** TEXTO FORNECIDO **
# # #

Quatro gerações de monarcas britânicos em uma única foto. A rainha Elizabeth II aparece acompanhada de seu herdeiro direto, o príncipe de Gales, juntamente com o príncipe William de Cambridge e o pequeno príncipe George.

Até mesmo o tratamento da mídia para com a realeza, tão feroz nos anos 1980 e 1990, abrandou. Em 2005, depois de vazar mensagens dos celulares do príncipes William e Harry, Rupert Murdoch foi forçado a fechar o seu jornal de domingo, de 168 anos. A opinião pública foi implacável com ele, uma vez que a tragédia da princesa Diana, morta enquanto tentava escapar de uma perseguição feita pelos paparazzi, ainda estava bastante fresca na memória dos leitores. A época em que a vida privada dos Windsor preenchiam as páginas dos tabloides sensacionalistas não vendia mais. Com a grande crise econômica de 2009-2010, os setores de comunicação também foram bastante prejudicados. Nem mesmo a monarquia conseguiu escapar ilesa aos cortes orçamentários que o Partido Conservador, liderado pelo Primeiro-Ministro David Cameron, teve que fazer. Mas, assim como aconteceu em 1981 com o matrimônio de Diana e Charles, o palácio de Buckingham novamente estendeu o seu tapete vermelho para anunciar o casamento real mais aguardado pelos súditos da nova geração. Em 2010, o príncipe William anunciou que estava noivo de sua colega de faculdade, Catherine Middleton, com quem mantinha um relacionamento desde 2004. A cerimônia ocorrida em abril de 2011 na abadia de Westminster foi assistida por mais de 1,2 bilhão de pessoas!

Apesar de seus rituais e palácios permanecerem essencialmente vitorianos, o reinado de Elizabeth se destacou por reinventar a tradição, aproximando-a mais do público. Embora a nova Era Elisabetana, aclamada por Winston Churchill em 1952, tenha coincidido com o declínio da influência da Grã-Bretanha no restante do mundo, a rainha se tornou mais famosa nos últimos anos do que em qualquer outra fase do seu reinado. Em 2012, ela celebrou o seu Jubileu de Diamante e em 9 de setembro de 2015 ultrapassou a rainha Vitória como a monarca que por mais tempo ocupou o trono do Reino Unido. Elizabeth participou de diversas cerimônias de abertura dos trabalhos no Parlamento e se encontrava pessoalmente com ministros, embaixadores e líderes de países estrangeiros, oferecendo-lhes seu sorriso gentil e uma grande hospitalidade. Por 70 anos, a monarca guiou os negócios com a mesma disposição de quando assumiu a importante tarefa deixada por seu pai. Quase 8 décadas já se passaram desde a sua primeira viagem para a África do Sul, quando fez então o seu primeiro discurso como herdeira do trono. Ouvindo aquelas palavras em retrospecto, emociona observar como esta senhora se manteve fiel ao seu juramento: “Declaro diante de todos vocês que toda a minha vida, seja longa ou curta, será dedicada ao seu serviço”.

# # #

** LINHAS EXTRAÍDAS **
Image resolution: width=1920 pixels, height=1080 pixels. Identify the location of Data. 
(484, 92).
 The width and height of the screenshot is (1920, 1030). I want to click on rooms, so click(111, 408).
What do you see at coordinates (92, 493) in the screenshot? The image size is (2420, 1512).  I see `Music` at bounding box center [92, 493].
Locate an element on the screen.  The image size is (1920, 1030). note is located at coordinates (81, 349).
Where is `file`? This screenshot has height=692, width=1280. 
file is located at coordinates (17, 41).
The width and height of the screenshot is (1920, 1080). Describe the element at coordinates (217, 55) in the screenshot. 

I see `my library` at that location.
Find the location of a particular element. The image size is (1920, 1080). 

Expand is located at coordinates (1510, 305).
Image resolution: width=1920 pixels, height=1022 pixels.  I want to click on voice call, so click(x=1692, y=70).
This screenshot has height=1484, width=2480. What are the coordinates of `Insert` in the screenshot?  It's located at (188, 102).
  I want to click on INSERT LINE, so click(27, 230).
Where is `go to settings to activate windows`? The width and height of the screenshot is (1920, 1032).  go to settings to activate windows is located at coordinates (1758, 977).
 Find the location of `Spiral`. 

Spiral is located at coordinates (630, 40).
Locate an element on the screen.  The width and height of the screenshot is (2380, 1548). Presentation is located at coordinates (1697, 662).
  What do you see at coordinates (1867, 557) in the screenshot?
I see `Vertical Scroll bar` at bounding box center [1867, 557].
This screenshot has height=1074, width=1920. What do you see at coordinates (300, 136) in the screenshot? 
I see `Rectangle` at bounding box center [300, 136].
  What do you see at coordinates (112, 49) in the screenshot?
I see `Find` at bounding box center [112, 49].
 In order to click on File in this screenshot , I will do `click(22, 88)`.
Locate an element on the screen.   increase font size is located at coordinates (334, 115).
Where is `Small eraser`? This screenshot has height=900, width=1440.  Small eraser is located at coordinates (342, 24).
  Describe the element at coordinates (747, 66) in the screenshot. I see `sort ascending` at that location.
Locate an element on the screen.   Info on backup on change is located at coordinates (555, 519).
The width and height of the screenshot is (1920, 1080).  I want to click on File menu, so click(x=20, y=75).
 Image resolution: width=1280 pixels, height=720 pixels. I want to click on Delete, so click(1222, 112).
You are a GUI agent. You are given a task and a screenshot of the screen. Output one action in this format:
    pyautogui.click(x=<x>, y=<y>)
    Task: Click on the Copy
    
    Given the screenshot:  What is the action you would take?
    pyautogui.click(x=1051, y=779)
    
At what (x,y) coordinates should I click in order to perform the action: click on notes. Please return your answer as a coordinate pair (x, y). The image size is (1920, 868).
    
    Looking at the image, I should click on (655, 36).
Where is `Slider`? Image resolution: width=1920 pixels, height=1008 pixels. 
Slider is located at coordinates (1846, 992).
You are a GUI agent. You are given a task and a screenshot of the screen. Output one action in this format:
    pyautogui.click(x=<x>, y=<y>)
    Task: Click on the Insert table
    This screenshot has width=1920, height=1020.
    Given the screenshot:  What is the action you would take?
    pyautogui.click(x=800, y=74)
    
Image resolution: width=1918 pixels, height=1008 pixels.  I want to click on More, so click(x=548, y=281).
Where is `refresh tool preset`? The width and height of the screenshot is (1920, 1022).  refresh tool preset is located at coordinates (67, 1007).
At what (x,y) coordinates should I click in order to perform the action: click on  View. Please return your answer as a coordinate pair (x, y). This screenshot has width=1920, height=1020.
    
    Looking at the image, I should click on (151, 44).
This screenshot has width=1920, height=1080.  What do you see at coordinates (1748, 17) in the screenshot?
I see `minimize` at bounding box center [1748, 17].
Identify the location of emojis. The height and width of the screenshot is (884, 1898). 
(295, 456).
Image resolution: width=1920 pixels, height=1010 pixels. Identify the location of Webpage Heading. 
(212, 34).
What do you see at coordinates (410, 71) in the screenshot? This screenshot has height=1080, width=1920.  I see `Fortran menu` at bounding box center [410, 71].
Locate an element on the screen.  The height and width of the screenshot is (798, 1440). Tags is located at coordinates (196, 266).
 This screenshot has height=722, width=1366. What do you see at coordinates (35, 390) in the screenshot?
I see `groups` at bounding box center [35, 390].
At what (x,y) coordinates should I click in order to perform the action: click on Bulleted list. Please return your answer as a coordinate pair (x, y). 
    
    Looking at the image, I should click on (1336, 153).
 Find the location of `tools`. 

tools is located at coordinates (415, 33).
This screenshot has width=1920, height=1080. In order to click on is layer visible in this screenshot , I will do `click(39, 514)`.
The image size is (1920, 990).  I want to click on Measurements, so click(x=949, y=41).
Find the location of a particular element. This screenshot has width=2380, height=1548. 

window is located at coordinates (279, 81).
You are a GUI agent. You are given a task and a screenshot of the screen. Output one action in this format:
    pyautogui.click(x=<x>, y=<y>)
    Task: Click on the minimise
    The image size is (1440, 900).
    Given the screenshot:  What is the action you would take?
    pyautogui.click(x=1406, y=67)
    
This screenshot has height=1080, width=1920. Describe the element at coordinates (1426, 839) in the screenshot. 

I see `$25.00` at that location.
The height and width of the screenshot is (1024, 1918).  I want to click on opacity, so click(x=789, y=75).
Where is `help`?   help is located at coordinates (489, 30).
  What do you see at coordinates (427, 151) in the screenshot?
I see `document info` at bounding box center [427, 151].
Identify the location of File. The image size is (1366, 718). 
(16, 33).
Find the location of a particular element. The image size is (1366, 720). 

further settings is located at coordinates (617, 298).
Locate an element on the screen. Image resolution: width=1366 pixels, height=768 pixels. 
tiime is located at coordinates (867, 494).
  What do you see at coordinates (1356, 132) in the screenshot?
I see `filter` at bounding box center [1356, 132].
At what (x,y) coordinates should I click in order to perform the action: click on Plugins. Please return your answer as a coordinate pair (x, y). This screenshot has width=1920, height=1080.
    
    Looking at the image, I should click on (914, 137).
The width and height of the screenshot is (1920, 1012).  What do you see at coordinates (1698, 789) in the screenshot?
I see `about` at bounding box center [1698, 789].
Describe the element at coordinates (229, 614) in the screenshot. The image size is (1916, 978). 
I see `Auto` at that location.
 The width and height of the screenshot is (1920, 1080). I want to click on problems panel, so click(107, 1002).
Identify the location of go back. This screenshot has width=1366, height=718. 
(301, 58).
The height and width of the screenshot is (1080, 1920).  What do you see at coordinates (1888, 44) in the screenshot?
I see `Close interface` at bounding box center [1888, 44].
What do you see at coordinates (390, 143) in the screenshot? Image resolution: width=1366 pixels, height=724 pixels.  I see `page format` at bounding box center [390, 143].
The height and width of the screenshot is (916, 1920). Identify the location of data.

# # #

** INSTRUÇÕES DAS TAREFAS **
a) Segundo o texto sobre a rainha Elizabeth II, em que data ela ultrapassou a rainha Vitória como a monarca que por mais tempo ocupou o trono do Reino Unido?
b) Reproduza sem alterações o trecho do texto sobre a rainha Elizabeth II que vai de "Quatro gerações de" a "pequeno príncipe George.".
c) Dê continuidade ao texto sobre a rainha Elizabeth II a partir do ponto em que ele termina.
As linhas são um material à parte, sem relação com o texto sobre a rainha Elizabeth II.

** RESPOSTAS POR TAREFA **
a) Em 9 de setembro de 2015.

b)
Quatro gerações de monarcas britânicos em uma única foto. A rainha Elizabeth II aparece acompanhada de seu herdeiro direto, o príncipe de Gales, juntamente com o príncipe William de Cambridge e o pequeno príncipe George.

c)
Referências Bibliográficas:

DIMBLEBY, Jonathan. O príncipe de Gales. Tradução de Vera Dias de Andrade Renoldi. São Paulo: Editora Best Seller, 1994.

HOBSBAWM, Eric J. A era dos extremos: o breve século XX. 2ª ed. São Paulo: Companhia das Letras, 2012.

KELLEY, Kitty. Os Windsor: radiografia da família real britânica. Tradução de Lina Marques et. al. Sintra, Portugal: Editorial Inquérito, 1997.

MARR, Andrew. A real Elizabeth: uma visão inteligente e intimista de uma monarca em pleno século 21. Tradução de Elisa Duarte Teixeira. São Paulo: Editora Europa, 2012.

MEYER-STABLEY, Bertrand. Isabel II: a família real no palácio de Buckingham. Tradução de Pedro Bernardo e Ruy Oliveira. Lisboa, Portugal: Edições 70, 2002.

MORTON, Andrew: Diana – sua verdadeira história em suas próprias palavras. Tradução de A. B. Pinheiros de Lemos e Lourdes Sette. 2ª ed. Rio de Janeiro: Best Seller, 2013.